Progress against achievement of national target coverage can be monitored using annually available WUENIC estimates. Assessment of progress towards the district level GVAP coverage indicators, however, is limited by the availability of district level coverage data, “valid” or not. In 2017, 86 countries, or 44% of the 194 countries included in the GVAP assessment, did not report district level coverage data. Continued efforts to encourage countries to report coverage at the district or second subnational level are required.
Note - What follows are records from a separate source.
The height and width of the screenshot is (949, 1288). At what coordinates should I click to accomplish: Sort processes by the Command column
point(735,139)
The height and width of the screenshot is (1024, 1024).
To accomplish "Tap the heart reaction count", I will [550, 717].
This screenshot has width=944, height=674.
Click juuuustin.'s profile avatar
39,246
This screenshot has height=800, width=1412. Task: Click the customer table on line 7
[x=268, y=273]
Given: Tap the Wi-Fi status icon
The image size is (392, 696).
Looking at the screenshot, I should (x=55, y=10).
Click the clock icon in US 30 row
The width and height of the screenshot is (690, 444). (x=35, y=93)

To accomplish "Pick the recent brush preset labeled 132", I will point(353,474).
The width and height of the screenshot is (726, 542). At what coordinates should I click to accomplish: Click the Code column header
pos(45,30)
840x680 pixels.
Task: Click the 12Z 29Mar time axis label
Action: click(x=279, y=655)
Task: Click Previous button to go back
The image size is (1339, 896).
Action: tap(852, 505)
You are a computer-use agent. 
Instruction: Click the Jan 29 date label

Administrative district level coverage data are of unknown and varying quality in many countries – impacting the trustworthiness of data. Greater attention and political will are needed to improve frontline, point-of-service recording practices  in both facility-based and home-based records and in reporting processes at all levels, from the frontline to district level and up to national level. In some instances, the problems in subnational administrative data quality can be ascribed to poor subnational denominator data stemming from dated census information, poorly conducted censuses or other related, yet unidentified reasons. While problems in denominator data of administrative vaccination coverage cannot be ruled out, these data are not under the control of national immunization programmes. It is important for immunization programmes to ensure their own data are tidy and in good form. For both numerator and denominator data, data review tools and technical expertise exist to support the conduct of periodic comprehensive data reviews and data quality audits alongside targeted district level coverage surveys to assess how well coverage derived from administrative recording and reporting systems reflect programme performance on the frontlines. We believe our progress towards better understanding, documenting and ultimately improving district coverage estimates is not constrained by tools and technology; but hindered by a lack of commitment to improve practices and address processes that have been neglected for far too long.
In the interim, we must identify better strategies for accurately monitoring progress against GVAP vaccination coverage indicators. At present, it is not clear that the GVAP coverage indicator related to district level coverage achievement and the definition of “valid” district level coverage data are performing as intended and thus should be reconsidered. We look forward to an open dialogue with national immunization programmes and partners to search for alternative approaches.